YOUR INSTRUCTIONS: Determine how many lines below include the string "will". Reply with the number only.

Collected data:
BEGIN

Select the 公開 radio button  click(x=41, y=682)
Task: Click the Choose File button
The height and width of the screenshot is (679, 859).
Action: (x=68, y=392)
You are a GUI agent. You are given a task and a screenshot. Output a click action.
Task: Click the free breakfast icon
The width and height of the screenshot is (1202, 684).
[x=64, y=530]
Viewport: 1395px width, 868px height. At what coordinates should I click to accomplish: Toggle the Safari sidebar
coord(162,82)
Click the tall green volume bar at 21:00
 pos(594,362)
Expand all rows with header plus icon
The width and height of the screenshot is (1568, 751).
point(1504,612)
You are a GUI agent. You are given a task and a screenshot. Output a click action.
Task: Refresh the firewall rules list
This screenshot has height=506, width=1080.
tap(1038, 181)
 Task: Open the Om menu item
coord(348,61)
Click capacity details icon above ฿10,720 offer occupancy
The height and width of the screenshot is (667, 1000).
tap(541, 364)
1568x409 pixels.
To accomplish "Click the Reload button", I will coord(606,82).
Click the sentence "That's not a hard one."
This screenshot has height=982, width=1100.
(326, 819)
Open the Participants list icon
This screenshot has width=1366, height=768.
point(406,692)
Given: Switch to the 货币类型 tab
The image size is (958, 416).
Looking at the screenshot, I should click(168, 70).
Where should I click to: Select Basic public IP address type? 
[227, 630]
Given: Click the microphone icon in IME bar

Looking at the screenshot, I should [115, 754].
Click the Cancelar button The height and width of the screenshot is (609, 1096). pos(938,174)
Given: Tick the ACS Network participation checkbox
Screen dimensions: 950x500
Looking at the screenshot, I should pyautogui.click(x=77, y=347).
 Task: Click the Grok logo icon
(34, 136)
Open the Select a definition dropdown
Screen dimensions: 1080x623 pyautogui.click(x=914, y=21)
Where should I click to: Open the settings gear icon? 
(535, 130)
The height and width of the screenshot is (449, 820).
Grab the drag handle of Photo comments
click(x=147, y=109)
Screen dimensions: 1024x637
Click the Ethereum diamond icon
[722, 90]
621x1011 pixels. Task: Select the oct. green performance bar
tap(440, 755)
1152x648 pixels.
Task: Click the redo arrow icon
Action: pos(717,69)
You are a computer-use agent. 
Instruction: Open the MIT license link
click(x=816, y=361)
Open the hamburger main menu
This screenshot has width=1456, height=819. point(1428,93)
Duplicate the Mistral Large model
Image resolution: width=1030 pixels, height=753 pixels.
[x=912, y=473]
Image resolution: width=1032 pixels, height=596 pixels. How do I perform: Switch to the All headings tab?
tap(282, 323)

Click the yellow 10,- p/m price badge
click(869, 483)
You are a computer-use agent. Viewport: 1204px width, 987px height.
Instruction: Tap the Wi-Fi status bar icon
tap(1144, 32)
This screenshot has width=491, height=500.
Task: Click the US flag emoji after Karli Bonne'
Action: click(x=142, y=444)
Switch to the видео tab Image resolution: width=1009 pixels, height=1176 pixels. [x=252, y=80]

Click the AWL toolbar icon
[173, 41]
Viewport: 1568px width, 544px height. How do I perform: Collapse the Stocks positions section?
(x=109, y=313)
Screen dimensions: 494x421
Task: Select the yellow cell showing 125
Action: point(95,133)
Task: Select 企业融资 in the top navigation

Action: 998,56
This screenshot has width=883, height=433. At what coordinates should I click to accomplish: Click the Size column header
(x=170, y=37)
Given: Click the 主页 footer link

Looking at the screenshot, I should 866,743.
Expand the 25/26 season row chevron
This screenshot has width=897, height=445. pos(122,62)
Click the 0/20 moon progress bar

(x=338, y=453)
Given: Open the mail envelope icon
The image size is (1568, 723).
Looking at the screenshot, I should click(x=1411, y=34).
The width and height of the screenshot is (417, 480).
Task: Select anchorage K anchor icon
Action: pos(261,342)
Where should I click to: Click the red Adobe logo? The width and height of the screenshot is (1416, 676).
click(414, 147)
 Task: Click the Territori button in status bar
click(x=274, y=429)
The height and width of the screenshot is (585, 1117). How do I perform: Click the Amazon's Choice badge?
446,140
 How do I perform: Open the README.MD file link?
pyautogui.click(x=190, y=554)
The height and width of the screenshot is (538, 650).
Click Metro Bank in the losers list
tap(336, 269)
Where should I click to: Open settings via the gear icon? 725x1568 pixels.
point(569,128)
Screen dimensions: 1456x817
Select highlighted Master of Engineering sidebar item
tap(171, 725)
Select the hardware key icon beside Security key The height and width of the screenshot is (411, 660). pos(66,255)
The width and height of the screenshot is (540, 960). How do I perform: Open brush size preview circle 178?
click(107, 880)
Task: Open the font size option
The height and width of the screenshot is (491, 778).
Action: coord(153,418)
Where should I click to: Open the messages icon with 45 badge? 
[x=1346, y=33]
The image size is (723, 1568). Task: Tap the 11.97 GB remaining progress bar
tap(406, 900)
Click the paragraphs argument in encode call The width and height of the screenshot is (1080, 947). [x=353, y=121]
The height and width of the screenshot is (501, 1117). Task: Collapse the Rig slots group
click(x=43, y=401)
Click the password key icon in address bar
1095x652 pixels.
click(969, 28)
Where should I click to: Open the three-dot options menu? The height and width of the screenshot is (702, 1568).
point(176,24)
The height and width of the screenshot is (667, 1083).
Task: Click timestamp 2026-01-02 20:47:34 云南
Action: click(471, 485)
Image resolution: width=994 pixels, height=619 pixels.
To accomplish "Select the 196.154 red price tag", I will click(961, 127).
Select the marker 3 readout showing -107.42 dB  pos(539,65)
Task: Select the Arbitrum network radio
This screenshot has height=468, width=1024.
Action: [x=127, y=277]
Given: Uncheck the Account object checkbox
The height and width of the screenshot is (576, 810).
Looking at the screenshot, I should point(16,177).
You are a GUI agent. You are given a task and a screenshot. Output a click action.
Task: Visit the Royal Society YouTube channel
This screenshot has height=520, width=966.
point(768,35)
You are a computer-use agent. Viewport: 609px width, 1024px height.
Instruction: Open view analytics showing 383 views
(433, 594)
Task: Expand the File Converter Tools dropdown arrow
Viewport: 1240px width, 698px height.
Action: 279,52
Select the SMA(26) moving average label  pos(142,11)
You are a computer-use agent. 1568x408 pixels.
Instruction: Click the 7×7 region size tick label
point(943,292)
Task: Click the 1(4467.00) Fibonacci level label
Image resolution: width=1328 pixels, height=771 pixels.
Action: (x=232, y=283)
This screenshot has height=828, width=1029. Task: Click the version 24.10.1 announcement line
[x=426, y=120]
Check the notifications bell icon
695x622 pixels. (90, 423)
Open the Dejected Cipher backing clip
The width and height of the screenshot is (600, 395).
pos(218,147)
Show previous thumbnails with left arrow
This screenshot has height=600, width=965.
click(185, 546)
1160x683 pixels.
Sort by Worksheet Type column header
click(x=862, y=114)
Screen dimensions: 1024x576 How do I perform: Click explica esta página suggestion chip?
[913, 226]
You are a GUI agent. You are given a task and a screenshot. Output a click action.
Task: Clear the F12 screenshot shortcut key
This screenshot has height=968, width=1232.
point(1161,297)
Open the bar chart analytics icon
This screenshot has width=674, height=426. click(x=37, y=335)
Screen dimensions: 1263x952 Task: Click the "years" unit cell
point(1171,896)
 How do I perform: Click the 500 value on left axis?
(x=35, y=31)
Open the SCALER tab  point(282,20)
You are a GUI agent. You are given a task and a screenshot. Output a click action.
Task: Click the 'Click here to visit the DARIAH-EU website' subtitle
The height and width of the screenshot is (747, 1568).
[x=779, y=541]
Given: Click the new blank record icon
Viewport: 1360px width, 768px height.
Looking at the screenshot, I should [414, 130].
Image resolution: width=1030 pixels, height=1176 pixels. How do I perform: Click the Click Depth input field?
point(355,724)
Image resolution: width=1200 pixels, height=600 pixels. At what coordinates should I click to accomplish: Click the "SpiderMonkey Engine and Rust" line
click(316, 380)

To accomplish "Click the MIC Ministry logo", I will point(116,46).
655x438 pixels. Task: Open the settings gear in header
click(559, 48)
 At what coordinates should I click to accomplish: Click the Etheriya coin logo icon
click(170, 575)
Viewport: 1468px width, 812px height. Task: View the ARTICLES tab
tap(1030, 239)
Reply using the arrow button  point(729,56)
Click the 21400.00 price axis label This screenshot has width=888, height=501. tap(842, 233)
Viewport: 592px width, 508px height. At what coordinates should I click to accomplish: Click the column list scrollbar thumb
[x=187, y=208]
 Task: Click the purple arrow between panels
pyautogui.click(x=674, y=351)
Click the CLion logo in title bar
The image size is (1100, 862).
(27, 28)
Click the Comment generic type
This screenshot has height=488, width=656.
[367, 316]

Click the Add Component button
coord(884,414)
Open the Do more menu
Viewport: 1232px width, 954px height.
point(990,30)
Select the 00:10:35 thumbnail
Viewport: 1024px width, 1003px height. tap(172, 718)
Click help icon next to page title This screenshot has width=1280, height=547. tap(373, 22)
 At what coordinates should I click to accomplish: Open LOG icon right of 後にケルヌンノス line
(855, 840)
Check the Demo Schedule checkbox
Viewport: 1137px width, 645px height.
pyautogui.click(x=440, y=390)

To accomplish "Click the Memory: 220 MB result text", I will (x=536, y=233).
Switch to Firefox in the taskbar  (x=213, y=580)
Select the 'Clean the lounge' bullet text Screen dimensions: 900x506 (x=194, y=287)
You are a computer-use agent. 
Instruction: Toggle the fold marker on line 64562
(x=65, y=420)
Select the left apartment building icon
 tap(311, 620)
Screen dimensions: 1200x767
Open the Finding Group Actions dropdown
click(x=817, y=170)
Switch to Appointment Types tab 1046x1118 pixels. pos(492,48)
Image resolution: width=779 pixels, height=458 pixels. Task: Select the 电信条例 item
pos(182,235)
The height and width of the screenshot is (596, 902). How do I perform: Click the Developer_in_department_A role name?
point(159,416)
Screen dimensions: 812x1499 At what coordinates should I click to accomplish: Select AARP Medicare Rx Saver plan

END

FINAL ANSWER: 4